AWARE SYSTEMS
TIFF and LibTiff Mail List Archive

Thread

2020.05.17 09:41 "[Tiff] fax2tiff adds extra line", by John Muccigrosso
2020.05.17 19:23 "[Tiff] fax2tiff adds extra line", by Thomas Bernard
2020.05.18 12:20 "Re: [Tiff] fax2tiff adds extra line", by John Muccigrosso
2020.05.18 21:10 "Re: [Tiff] Tiff Digest, Vol 19, Issue 2", by Richard Nolde
2020.05.19 16:45 "Re: [Tiff] Tiff Digest, Vol 19, Issue 2", by Bob Friesenhahn

2020.05.17 09:41 "[Tiff] fax2tiff adds extra line", by John Muccigrosso

I'm using pdfimages to process a PDFs which results in some ccitt files. Using fax2tiff I'm able to turn those into slightly more manageable tiffs. Here's the problem: in some cases fax2tiff produces files that seem to be 1 row too long.
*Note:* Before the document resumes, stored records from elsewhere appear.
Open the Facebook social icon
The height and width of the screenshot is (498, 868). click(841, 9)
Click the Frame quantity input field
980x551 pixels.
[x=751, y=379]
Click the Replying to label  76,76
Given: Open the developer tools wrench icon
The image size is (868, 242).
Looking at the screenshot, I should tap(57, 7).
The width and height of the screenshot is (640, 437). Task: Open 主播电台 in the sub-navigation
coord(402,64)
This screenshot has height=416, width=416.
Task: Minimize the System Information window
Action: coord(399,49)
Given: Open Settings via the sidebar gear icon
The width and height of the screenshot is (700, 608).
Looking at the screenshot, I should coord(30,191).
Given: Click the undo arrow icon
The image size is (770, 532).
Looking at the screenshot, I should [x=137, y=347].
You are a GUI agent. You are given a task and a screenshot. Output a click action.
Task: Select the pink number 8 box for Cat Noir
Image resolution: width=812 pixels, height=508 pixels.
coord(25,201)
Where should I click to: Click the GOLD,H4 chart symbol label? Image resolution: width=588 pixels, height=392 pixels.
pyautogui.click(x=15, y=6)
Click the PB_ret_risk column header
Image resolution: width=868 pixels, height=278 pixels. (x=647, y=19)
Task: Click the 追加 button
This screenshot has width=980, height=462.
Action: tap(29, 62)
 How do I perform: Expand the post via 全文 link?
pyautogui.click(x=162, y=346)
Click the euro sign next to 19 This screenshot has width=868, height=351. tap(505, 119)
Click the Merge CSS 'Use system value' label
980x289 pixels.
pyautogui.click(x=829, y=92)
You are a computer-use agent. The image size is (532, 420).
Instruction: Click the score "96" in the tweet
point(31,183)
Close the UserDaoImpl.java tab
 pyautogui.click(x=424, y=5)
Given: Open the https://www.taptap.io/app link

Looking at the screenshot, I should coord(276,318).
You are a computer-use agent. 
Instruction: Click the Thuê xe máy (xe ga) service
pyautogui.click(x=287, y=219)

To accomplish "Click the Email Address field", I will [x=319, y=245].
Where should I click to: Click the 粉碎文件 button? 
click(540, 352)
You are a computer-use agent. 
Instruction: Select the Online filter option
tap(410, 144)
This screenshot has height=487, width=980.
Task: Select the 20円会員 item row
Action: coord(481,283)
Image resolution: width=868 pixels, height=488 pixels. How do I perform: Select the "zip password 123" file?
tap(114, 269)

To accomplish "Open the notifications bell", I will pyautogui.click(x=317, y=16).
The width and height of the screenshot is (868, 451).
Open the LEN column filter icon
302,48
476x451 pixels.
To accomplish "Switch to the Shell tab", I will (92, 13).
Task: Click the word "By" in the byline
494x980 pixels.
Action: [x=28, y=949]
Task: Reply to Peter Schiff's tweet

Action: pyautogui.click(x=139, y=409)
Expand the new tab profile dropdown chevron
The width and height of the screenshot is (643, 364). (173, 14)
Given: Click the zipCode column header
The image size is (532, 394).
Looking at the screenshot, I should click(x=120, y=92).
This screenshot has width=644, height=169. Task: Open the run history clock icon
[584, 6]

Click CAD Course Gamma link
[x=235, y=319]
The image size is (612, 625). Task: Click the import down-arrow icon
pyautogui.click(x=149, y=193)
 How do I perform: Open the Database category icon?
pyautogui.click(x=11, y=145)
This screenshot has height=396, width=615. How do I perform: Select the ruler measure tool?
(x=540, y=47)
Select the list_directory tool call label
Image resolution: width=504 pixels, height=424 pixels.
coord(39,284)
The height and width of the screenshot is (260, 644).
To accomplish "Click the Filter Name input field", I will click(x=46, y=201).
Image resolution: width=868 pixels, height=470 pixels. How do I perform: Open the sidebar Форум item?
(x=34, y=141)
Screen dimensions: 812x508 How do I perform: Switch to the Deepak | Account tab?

Here's some example output when I use the verbose mode on one such file:

> Fax4Decode: Warning, Premature EOL at line 5200 of strip 4294967295 (got 0, expected 3450).
> /path/to/file/filename.ccitt:
> 5201 rows in input
> 0 total bad rows
> 0 max consecutive bad rows

It then goes on to produce a file that has 5201 rows, which other non-ccitt output from the same pdf suggest is incorrect; it should be 5200, as the warning seems to acknowledge.

So my question is, assuming the warning is correct, should fax2tiff be concluding that the file has 5201 rows and therefore producing such a file, or should it not include that apparently 0-length row?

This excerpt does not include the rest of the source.